Superior humeral head osteophytes are associated with rotator cuff insufficiency in glenohumeral osteoarthritis: a retrospective analysis.

PURPOSE: The primary goal of this study was to investigate whether superior humeral head osteophyte (SHO) size is associated with rotator cuff insufficiency, including rotator cuff tear (RCT), supraspinatus tendon thickness, and fatty infiltration of the rotator cuff muscles. METHODS: Patients ≥ 18 years who were diagnosed with glenohumeral osteoarthritis were retrospectively reviewed. SHO size was determined by radiograph. MRI measured SHO and RCT presence, type, and size; supraspinatus tendon thickness; and fatty infiltration of rotator cuff musculature. RESULTS: A total of 461 patients were included.
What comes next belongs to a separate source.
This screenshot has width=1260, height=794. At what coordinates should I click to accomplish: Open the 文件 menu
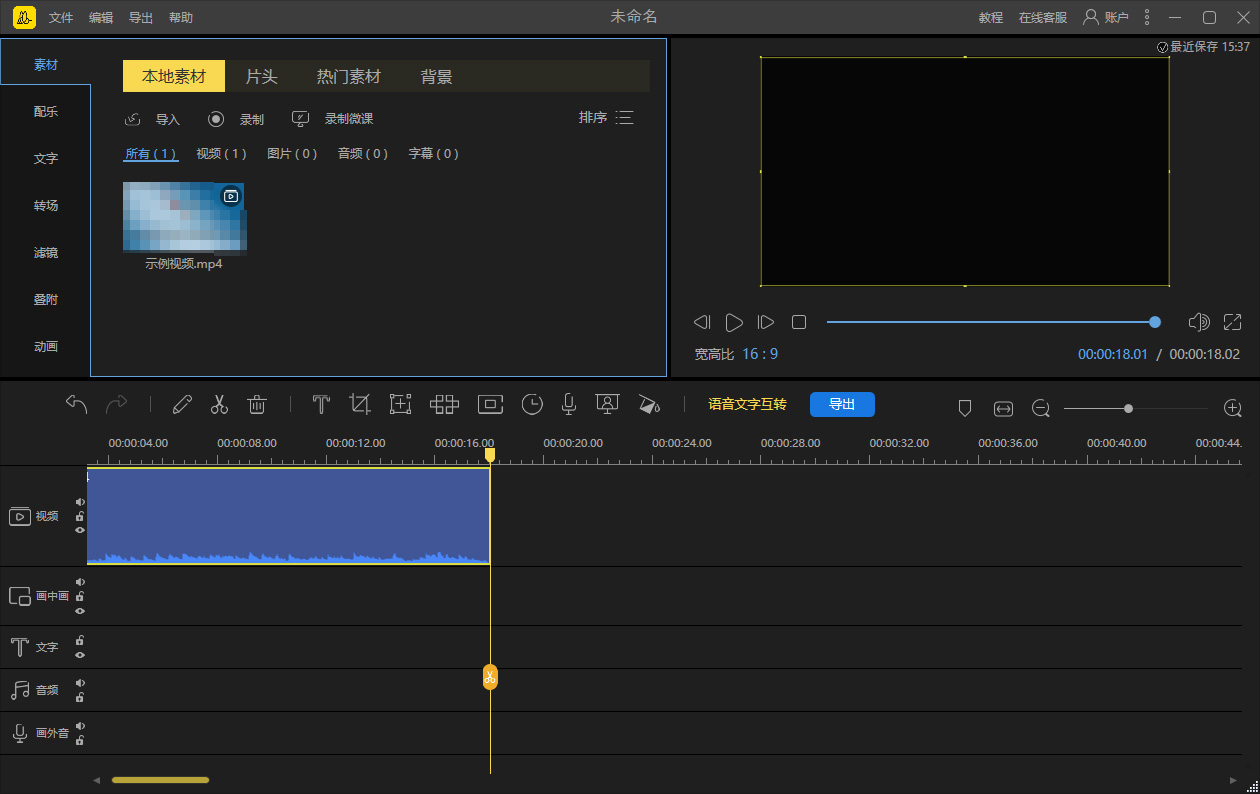(61, 18)
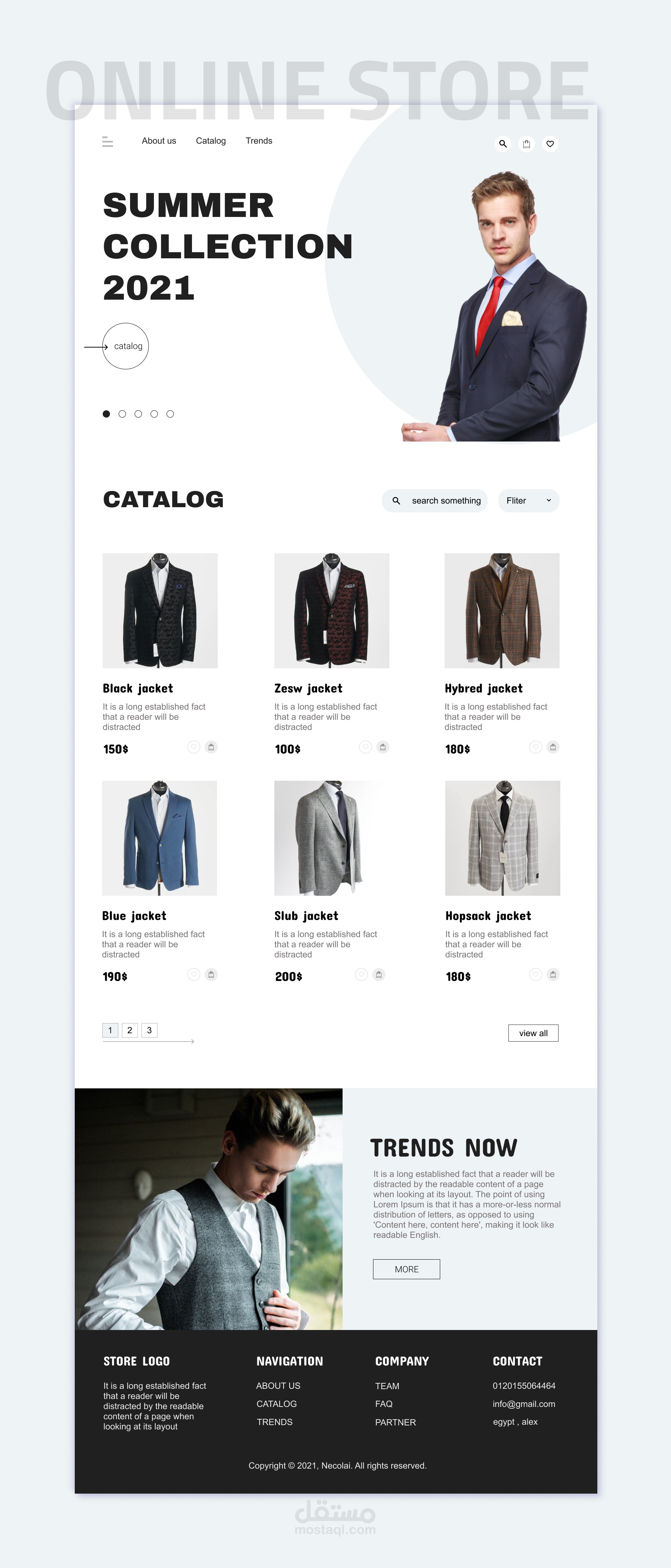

Mean SHO size was 1.93 mm on radiographs and 2.13 mm on MRI. Risk ratio for a RCT was 1.14. For each 1-mm increase in SHO size on radiograph, supraspinatus tendon thickness decreased by 0.20 mm. SHO presence was associated with moderate-to-severe fatty infiltration of the supraspinatus with a risk ratio of 3.16. CONCLUSION: SHOs were not associated with RCT but were associated with higher risk of supraspinatus FI and decreased tendon thickness, which could indicate rotator cuff insufficiency. LEVEL OF EVIDENCE: IV.